Languedoc-Roussillon
Institutions
Cantonales : la gauche confortée, le FN sans élu
Une forte abstention, un FN qui progresse, mais ne parvient pas à s’imposer, et des majorités départementales confirmées : telles sont les résultats du deuxième tour des élections cantonales, dimanche 27 mars.
Le FN, qui présentait des candidats dans 35 cantons, n’a remporté aucun duel. À Perpignan, le vice-président national du Front national, et compagnon de Marine Le Pen, Louis Aliot, est battu dans le canton de Perpignan-9, avec 46,24 % des voix. À Béziers, le socialiste sortant, Jean-Michel Du Plaa, remporte l’élection avec 170 voix d’avance face au FN Guillaume Vouzellaud.
• Dans l’Hérault, le président socialiste du conseil général, André Vezinhet, renforce sa majorité de deux sièges, avec 42 sièges sur 49. Parmi les personnalités, le président de l’Agglo de Montpellier, Jean-Pierre Moure, et l’adjoint au maire et candidat à la mairie de Montpellier, Philippe Saurel, sont réélus.

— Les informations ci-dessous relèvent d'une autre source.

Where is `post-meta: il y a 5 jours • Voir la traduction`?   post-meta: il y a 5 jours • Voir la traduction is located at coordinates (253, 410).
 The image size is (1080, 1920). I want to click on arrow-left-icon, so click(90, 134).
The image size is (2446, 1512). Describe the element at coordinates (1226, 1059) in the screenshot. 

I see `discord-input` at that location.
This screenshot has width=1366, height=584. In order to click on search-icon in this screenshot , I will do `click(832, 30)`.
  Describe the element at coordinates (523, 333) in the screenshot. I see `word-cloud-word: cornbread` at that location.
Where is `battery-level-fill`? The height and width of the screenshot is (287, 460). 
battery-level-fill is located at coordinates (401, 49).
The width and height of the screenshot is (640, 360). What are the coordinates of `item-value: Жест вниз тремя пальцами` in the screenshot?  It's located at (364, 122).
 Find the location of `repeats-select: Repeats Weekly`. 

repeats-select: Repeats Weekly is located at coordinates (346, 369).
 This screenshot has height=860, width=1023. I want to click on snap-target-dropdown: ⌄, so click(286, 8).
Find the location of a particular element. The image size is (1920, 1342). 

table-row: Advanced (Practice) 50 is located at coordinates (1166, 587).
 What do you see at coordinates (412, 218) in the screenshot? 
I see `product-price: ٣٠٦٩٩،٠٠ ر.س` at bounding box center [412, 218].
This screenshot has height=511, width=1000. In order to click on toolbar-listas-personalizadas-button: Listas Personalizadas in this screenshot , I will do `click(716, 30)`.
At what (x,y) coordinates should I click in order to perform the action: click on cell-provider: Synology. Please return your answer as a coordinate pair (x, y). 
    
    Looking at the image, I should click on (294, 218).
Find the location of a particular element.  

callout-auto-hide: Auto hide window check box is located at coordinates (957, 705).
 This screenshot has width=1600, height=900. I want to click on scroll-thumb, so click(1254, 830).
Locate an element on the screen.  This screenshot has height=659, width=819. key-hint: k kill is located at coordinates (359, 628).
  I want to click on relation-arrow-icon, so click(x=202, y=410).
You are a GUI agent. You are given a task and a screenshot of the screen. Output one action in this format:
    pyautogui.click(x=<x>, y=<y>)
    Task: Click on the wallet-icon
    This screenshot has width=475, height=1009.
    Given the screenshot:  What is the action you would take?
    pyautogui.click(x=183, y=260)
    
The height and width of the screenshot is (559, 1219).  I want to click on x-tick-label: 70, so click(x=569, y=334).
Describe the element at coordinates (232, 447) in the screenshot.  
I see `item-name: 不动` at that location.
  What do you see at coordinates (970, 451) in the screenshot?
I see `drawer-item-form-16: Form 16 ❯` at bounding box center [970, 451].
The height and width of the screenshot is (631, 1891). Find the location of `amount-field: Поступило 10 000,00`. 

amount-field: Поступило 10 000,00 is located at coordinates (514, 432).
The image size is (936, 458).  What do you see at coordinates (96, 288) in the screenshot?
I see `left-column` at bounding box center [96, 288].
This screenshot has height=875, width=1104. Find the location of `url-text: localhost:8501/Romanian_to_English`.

• Dans le Gard, Damien Alary conserve sa majorité de 33 sièges, avec le gain d’un canton à Pont-Saint-Esprit, et la perte d’un canton à Nîmes, au profit d’un proche du maire UMP Jean-Paul Fournier, Laurent Burgoa.
• Dans l’Aude, le PS perd trois cantons (Castelnaudary, Durban, Chalabre), mais reste, à lui seul, ultra-majoritaire, avec 24 sièges sur 35. Le premier vice-président André Viola, 40 ans, devrait succéder, jeudi 31 mars, au président sortant, Marcel Rainaud, qui ne se représentait pas dans son canton de Lagrasse.
• Dans les P.-O., la présidente sortante, la socialiste Hermelin Malherbe, qui a succédé à Christian Bourquin en cours de mandat après le décès de Georges Frêche, est assurée d’être reconduite : elle élargit sa majorité de deux sièges, avec 21 élus de gauche sur 31.
• En Lozère, la gauche gagne un siège supplémentaire : l’UMP Jean-Paul Pourquier reste largement majoritaire, avec 15 sièges sur 25.